初めて講義で教わったときはなんとなく「それはそうだよね」と聞き流してしまったけれど(先生、ごめんなさい)、後からその重要さがじわじわとわかってきた。
言葉はときに、書き手が予想だにしないような影響力を持つ。
ネットに文章があふれるこの時代だからこそ、言葉を綴ることの責任は重い。
私はウェブメディアの在り方などを語れるような立場でもなく見識もないけれど、一人の読み手として確かに、公共性の高いウェブの記事は、できれば安心して楽しく読めるものであってほしいと願う。
 
そうした意味でも読むに値する文章を書けるようになるには、まなざし、言い換えれば人としての自分を磨く努力が欠かせないのだと思う。
もちろんそれは、聖人君子を目指すとか、善行を積むとかいうこととはまったく別の次元の自分磨きだ。
むしろより精度を高めるとか、カメラのレンズを磨くといったような、どちらかといえば物理的な領域に近いのかもしれない。
プロゼミのメンバーはみな、日々書き続けることで、レンズをせっせと磨き続けている。
そしてその磨き抜かれたレンズで、いつも新しい世界を見せてくれる。
 
ネタバレになってしまうので具体的には言えないけれど、「宇宙を駆けるよだか」でも、あゆみの温かなまなざしは、容姿へのコンプレックスやイジメ体験によって固く殻を閉ざしてしまった然子の心を次第に溶かしていく。
それだけでなく周囲の人たちをも大きく変えていく。
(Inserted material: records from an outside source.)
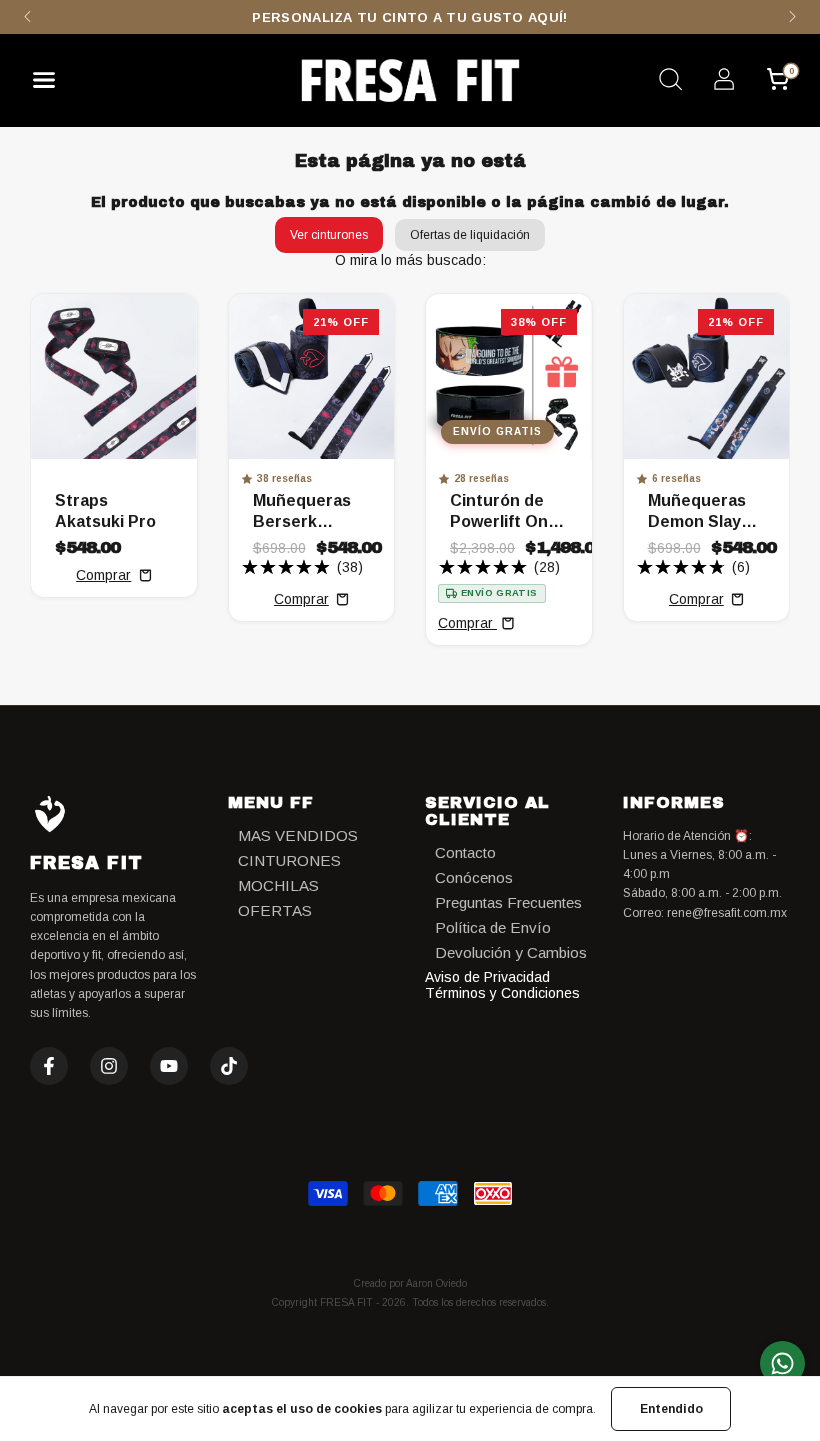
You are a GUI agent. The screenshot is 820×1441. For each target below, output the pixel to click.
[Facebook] (49, 1066)
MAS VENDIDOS (298, 835)
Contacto (465, 852)
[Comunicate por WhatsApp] (782, 1363)
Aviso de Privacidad (487, 977)
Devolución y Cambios (511, 952)
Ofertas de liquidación (470, 235)
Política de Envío (493, 927)
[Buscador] (670, 82)
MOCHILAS (278, 885)
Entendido (671, 1409)
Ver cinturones (329, 235)
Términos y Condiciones (502, 993)
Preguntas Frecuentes (508, 902)
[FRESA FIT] (410, 80)
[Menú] (51, 85)
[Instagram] (109, 1066)
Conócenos (474, 877)
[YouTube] (169, 1066)
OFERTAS (275, 910)
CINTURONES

まなざしの持つ力は大きい。
 
大学時代のあの日、もし、私が然子のようにカメちゃんと入れ替わったとしても、どんなに可愛くて性格がよく、テニスがうまくなったとしても、私は決して幸せではなかっただろう。
カメちゃんにはカメちゃんのまなざしがあり、カメちゃんの見ていた世界を、私は決して見ることができなかっただろうから。
 
書くことができなかったダークな日々から、やっと抜け出せそうな予感がしている今、私にできることは、私自身のレンズを日々磨き、そのレンズを通して見えるものを表現し続けることだ。
たとえどんな姿をしていても見つけてもらえるような、私だけのまなざしが持てるように。